My point was, shaman is the safer pick from the healer pool. Not saying Holy Paladin or even a protection Paladin cant heal and manage dispells during the fight, or dungeon as a whole, it can be done - what I am saying is that Shaman is just the safer pick in this situation - as all they do is drop the totem.
That said and mentioned, I fail to see your point and how it adds to the conversation beyond ‘I can do it’. No one has or are going to dispute that. Yet, I would argue picking a Holy Paladin would be a bigger risk than bringing a Restoration Shaman for that dungeon - if that is what you are on about.
- Paladin is melee bound, as such in NL is more a handicap than in most other dungeons. Especially if you plan to bring double melee DPS.

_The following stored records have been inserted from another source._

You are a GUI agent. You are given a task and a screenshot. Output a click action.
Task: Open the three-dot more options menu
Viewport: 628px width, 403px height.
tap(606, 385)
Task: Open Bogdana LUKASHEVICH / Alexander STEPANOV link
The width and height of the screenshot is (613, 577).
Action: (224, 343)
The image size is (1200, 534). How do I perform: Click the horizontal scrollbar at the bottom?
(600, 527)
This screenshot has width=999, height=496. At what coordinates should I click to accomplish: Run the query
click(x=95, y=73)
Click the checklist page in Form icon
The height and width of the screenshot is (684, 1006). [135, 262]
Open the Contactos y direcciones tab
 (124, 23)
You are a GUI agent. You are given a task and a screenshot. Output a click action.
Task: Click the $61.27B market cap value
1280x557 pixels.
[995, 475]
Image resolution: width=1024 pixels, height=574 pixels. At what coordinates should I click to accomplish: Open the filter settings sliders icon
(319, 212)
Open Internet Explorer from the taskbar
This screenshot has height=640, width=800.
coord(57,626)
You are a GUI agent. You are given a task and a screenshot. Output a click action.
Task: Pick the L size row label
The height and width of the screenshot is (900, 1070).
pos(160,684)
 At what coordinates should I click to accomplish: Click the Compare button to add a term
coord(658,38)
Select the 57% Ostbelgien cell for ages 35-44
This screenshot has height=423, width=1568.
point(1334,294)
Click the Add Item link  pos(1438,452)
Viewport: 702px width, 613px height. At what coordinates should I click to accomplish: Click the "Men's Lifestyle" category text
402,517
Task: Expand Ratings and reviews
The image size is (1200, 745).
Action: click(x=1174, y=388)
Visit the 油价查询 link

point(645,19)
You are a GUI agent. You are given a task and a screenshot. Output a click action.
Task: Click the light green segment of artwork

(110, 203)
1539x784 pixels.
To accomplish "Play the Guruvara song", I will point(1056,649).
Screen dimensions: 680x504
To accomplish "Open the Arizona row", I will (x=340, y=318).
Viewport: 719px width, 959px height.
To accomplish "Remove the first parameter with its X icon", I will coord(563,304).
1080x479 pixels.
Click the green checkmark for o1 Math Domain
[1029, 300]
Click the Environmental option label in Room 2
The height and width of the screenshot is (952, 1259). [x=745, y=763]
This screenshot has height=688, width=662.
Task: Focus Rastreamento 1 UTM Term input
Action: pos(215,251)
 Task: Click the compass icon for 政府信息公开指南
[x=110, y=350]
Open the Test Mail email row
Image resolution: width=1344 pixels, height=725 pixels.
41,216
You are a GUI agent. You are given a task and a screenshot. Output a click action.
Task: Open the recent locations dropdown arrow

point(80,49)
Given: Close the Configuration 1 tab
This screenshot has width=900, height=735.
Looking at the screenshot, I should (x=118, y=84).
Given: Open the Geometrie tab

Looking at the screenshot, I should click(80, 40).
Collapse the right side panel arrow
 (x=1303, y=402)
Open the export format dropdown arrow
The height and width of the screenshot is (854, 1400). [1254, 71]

Rather just bring a ranged healer to place pools, avoid avalances in melee and in general just being less in the way of melee crew.
Now shaman does the same job you do, only is; less in the way to cause accidents, handles mechanics more easily (so even a worse shaman player, can do the same job more reliantly) and bring’s a better toolkit overall: free ranged interupt, purge, totem, heroism and so on. Things that PuGs usually struggle to balance out in the overall kit.
Is it personally a gamebreaker for me? No, not at all. I have picked paladin healers for NL.
Can I see how this will make some second guess the risk of picking a Paladin over a Shaman? Yes, I can understand and respect that.
If risk is reduced by a percentage point alone, it is logical to do in itself. We could argue if it makes sense or is worth it in the overall situation, but - I do understand the core idea of what is going on in that head. I doubt it is undermining his chances of completing the key in time.
So to sum it up, I still don’t think the guy who was picky was acting stupid. In a PuG world he was only behaving quite logically. Best tool for the job, to minimise risks of things going wrong.